You already know using your own images is the best way to visually portray your brand. But there are still times when you simply don’t have the photo you need.
Then, you’ll need to head to a stock photography website to find the right image. Take a deep breath, though. Stock photography has come a long way. And with the right tips, you can find some dazzling images to market your business.
And gasp! If you do it correctly, your customers may not even know it’s a stock photo!
Simply follow these do’s and don’ts of stock photography when selecting images, and you’ll be good to go.
Stock photography don’ts

It’s best to avoid these three types of stock images.

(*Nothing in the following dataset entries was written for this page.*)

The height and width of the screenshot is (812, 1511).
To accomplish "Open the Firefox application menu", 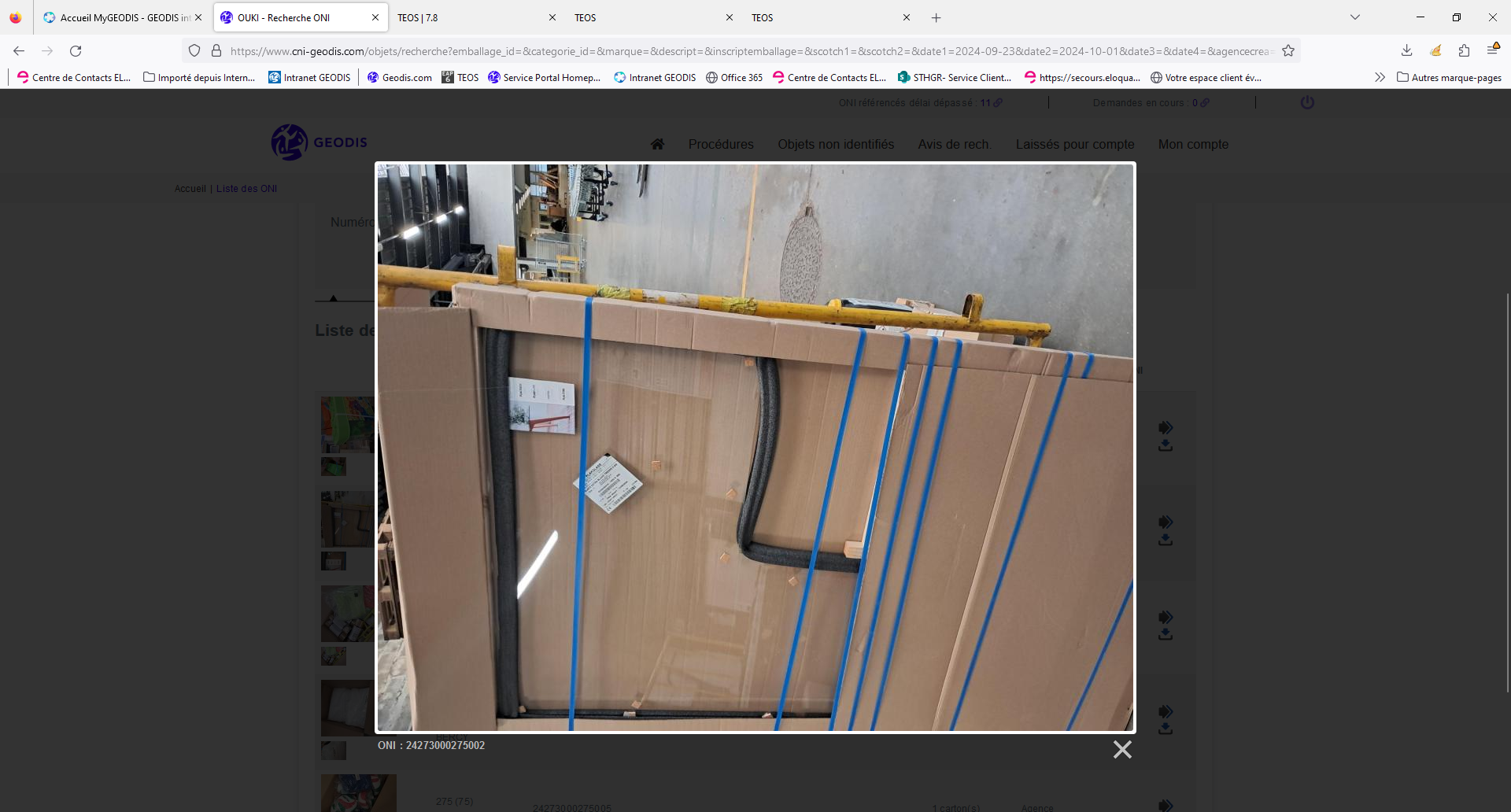I will (x=1492, y=51).
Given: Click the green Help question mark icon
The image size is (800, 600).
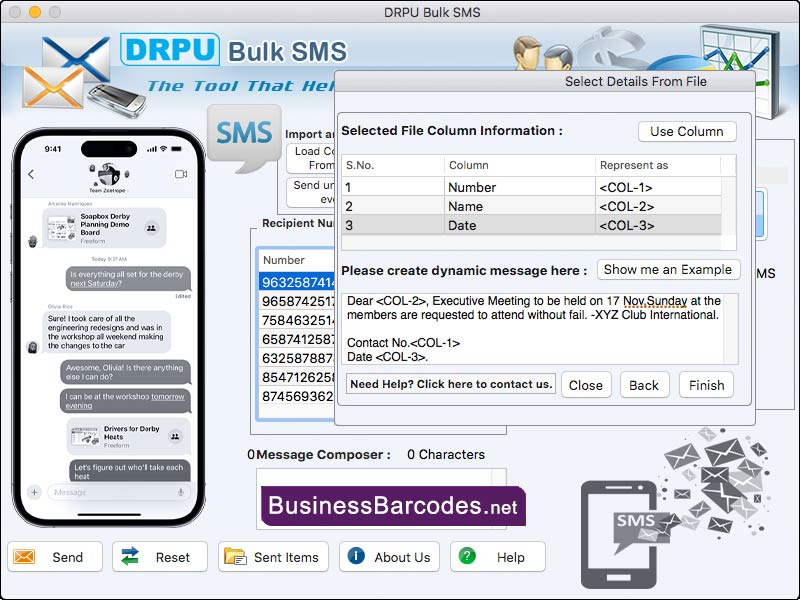Looking at the screenshot, I should (x=466, y=557).
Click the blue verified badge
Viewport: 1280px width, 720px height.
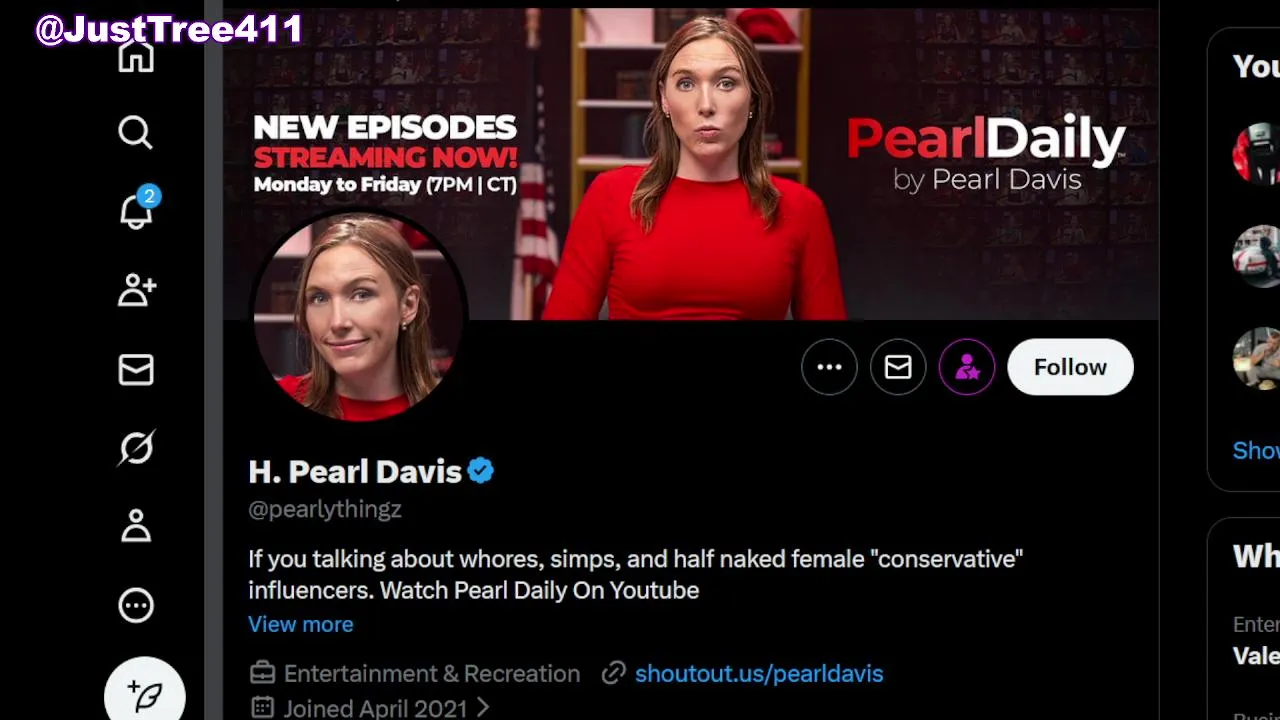point(481,471)
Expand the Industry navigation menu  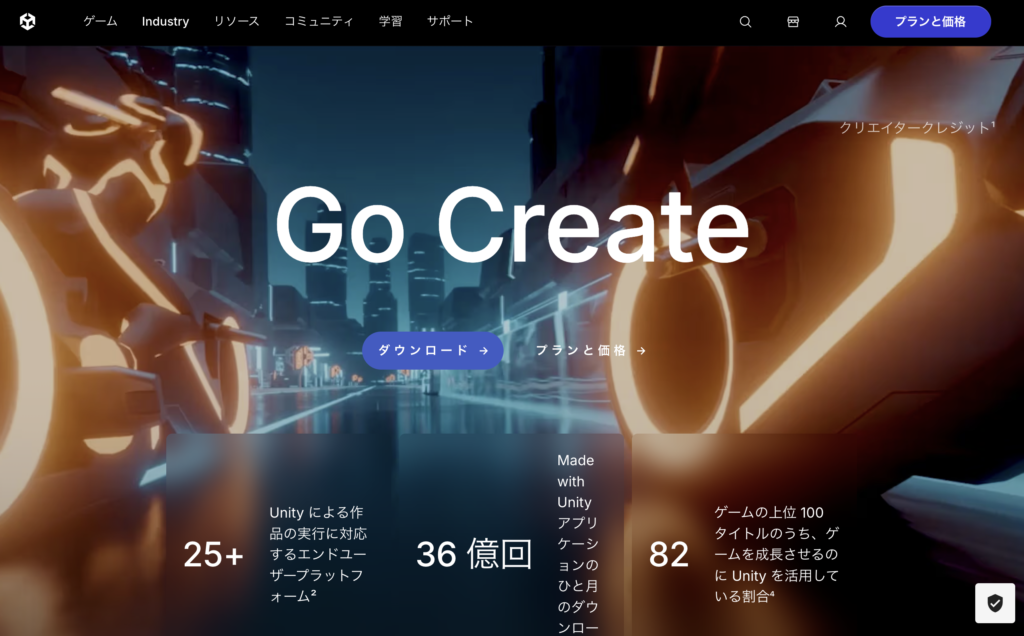tap(165, 21)
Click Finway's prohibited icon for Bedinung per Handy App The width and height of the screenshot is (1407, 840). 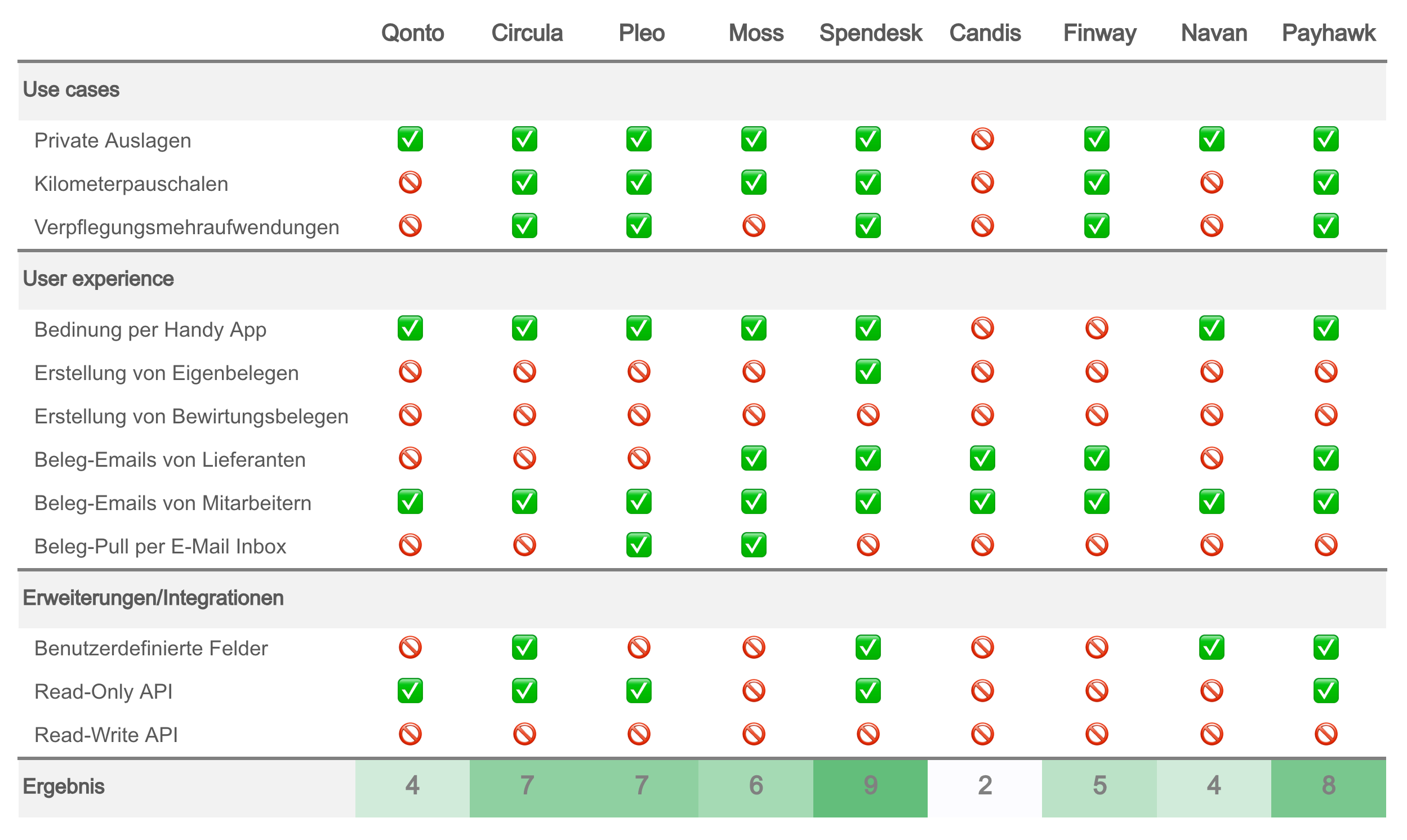[1097, 328]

1. Photos of people looking directly into the camera

Portrait Of Happy Businesspeople

These pictures look forced and cheesy, which means others likely won’t receive them well either. Instead, opt for more action-orientated shots of people.
Researchers at Georgia Tech and Yahoo Labs research found photos with faces are 38 percent more likely to receive likes and 32 percent more likely to receive comments. When the models are doing an activity, they sell it better.
2. Photos of obviously fake scenarios

concept money and small tree in jar and sunshine

When was the last time you saw an adult using a piggy bank or planting a tree in a jar of money? These images represent literal concepts, like saving or growing your investment. But the result is often hokey. If the stock photo is of something you wouldn’t see in real life, keep looking.
Instead, go for the big picture. Think about the emotion behind the concept you’re portraying, and try to find an image that captures its essence. That’s what people will respond to. Or if you really want to stick with the literal, again, opt for action shots that could happen.
3. Illustrated photos of digital or abstract concepts

Innovation concept, consultant in management doing presentation

You’ve seen images like this everywhere. While the images may include the word you’re writing about, they don’t capture the feeling or experience behind it. Plus, they’re ubiquitous, which means people are tired of them, and they don’t visually differentiate your brand.
Instead, visually portray the digital experience or abstract concept. For example, say you’re talking about social media. Are you discussing the moment when you snap the must-have selfie? Or perhaps the feeling when you agonize over whether you’ll get any likes? Dig deeper, and go beyond the surface here to discover images that will resonate. Your images will be richer, and they’ll better illustrate your message.
Stock photography do’s

Use these tricks to find better images on stock photography sites.
1. Narrow your search
Describe the picture you want to find. If you don’t like the images that appear at first, add in qualifiers or substitute synonyms to find exactly what you are looking for.
2. Stick to photographs
Generally, stock photos, as opposed to illustrations or renderings, look more authentic. Applying this filter to your searches may make the golden images easier to find.
3. Listen to the data
A Curalate study found that images with a single dominant color, lots of light and a high amount of background perform better on social. Though, of course, the best data will come from your own analytics. Test and learn what works for you.
4. Find your brand’s visual identity
You can grab photos from a wide variety of sites. But they should all look cohesive and complementary as you scroll through your social feed.